Surabaya, liputanJatimBersatu.com. Transparansi penanganan perkara kembali menjadi sorotan publik. Kali ini, perhatian tertuju pada informasi yang beredar terkait penangkapan seorang perempuan bernama DA di wilayah Kebondalem, Banyuwangi, pada 7 April 2026, yang disebut-sebut dilakukan oleh Subdit 3 Unit 3 Ditresnarkoba Polda Jawa Timur.
Informasi yang dihimpun Media LiputanJatimBersatu.com dari berbagai sumber menyebut adanya dugaan nominal uang mencapai Rp143 juta yang dikaitkan dengan penanganan perkara tersebut. Namun hingga saat ini, belum ada penjelasan resmi yang dapat menjawab berbagai pertanyaan yang berkembang di tengah masyarakat.
Minimnya informasi yang disampaikan kepada publik memunculkan beragam spekulasi. Masyarakat pun mempertanyakan sejauh mana transparansi dalam penanganan perkara tersebut, termasuk kejelasan status hukum pihak yang diamankan dan kebenaran informasi mengenai dugaan nominal uang yang beredar luas.
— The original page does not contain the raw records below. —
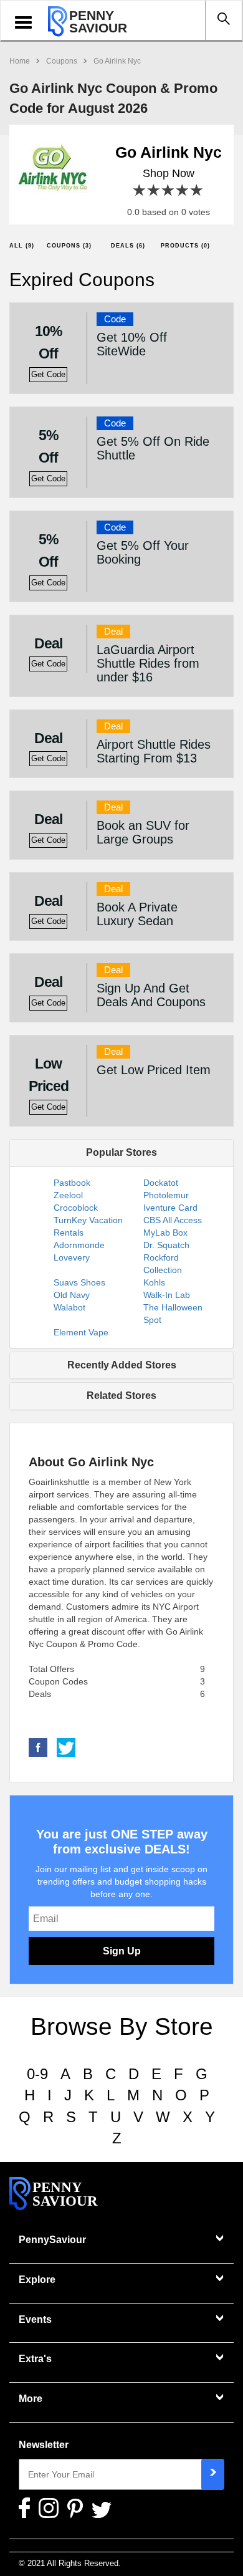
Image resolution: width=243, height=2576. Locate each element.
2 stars (154, 190)
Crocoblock (76, 1208)
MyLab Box (165, 1233)
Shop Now (168, 173)
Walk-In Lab (166, 1295)
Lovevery (72, 1257)
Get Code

Jika informasi tersebut tidak benar, publik berhak memperoleh klarifikasi resmi. Sebaliknya, apabila terdapat fakta-fakta yang mendukung informasi tersebut, maka penjelasan kepada masyarakat menjadi bagian dari akuntabilitas institusi penegak hukum yang bekerja atas nama negara.
Dalam perkara ini juga beredar informasi mengenai keterlibatan pendamping hukum bernama Budi. Namun hingga kini belum terdapat penjelasan resmi mengenai posisi maupun keterkaitannya dalam proses penanganan perkara tersebut.
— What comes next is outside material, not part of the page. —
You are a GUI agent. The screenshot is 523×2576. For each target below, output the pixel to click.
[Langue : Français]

Pengamat sosial menilai, keterbukaan informasi menjadi penting untuk menjaga kepercayaan publik terhadap institusi penegak hukum. Sebab, setiap informasi yang dibiarkan tanpa klarifikasi berpotensi melahirkan persepsi negatif dan menggerus kepercayaan masyarakat.
Media LiputanJatimBersatu.com telah berupaya melakukan konfirmasi kepada pihak Ditresnarkoba Polda Jawa Timur guna memperoleh penjelasan resmi terkait informasi yang berkembang. Namun hingga berita ini diterbitkan, belum ada tanggapan yang diterima redaksi.
Publik kini menunggu jawaban. Bukan sekadar bantahan atau pembenaran, melainkan penjelasan yang terang dan dapat dipertanggungjawabkan. Sebab dalam negara hukum, transparansi bukanlah pilihan, melainkan bagian dari kewajiban moral dan institusional untuk memastikan keadilan berjalan tanpa menyisakan tanda tanya di tengah masyarakat.
Hingga berita ini diturunkan, pihak Ditresnarkoba Polda Jawa Timur belum memberikan keterangan resmi. Redaksi membuka ruang seluas-luasnya untuk hak jawab dan hak klarifikasi sesuai Undang-Undang Nomor 40 Tahun 1999 tentang Pers.